### WHAT TO DO:
Go to the line containing "Viewport: 542px width, 434px height." in the material below. From there to the end, retype every line exactly and drop the pictures.

### INFORMATION:
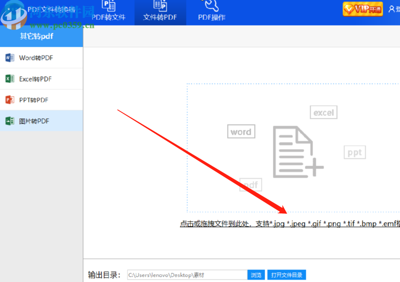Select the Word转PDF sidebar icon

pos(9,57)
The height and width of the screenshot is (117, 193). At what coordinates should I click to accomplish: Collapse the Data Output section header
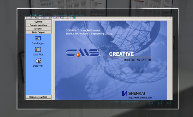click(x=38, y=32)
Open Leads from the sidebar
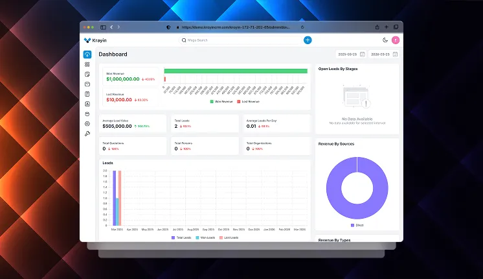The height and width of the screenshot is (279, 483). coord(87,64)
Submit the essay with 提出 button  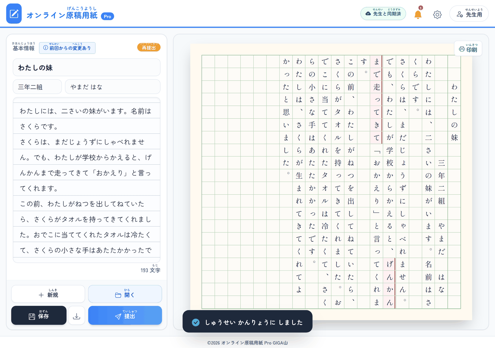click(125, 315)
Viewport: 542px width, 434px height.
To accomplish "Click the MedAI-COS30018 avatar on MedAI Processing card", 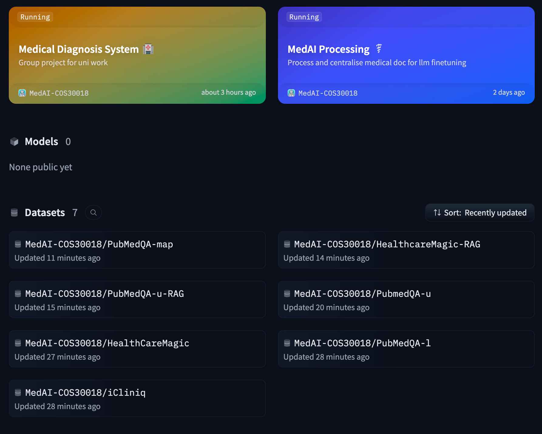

### EXERCISE RESULT:
Viewport: 542px width, 434px height.
To accomplish "Click the MedAI-COS30018 avatar on MedAI Processing card", 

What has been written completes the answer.